▶ _What the task requires_:
Whenever a line in the listing below holds the string "agent", include it in the count. Say how many such lines there are and nothing more.

[[ Material supplied open ]]

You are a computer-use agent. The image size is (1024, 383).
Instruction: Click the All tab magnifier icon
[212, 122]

[[ Material supplied closed ]]
[[ Material supplied open ]]

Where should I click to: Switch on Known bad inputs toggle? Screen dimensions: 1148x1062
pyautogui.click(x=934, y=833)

[[ Material supplied closed ]]
[[ Material supplied open ]]

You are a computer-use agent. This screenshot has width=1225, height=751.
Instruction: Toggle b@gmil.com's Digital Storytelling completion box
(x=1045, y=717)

[[ Material supplied closed ]]

▶ _Written response_:
2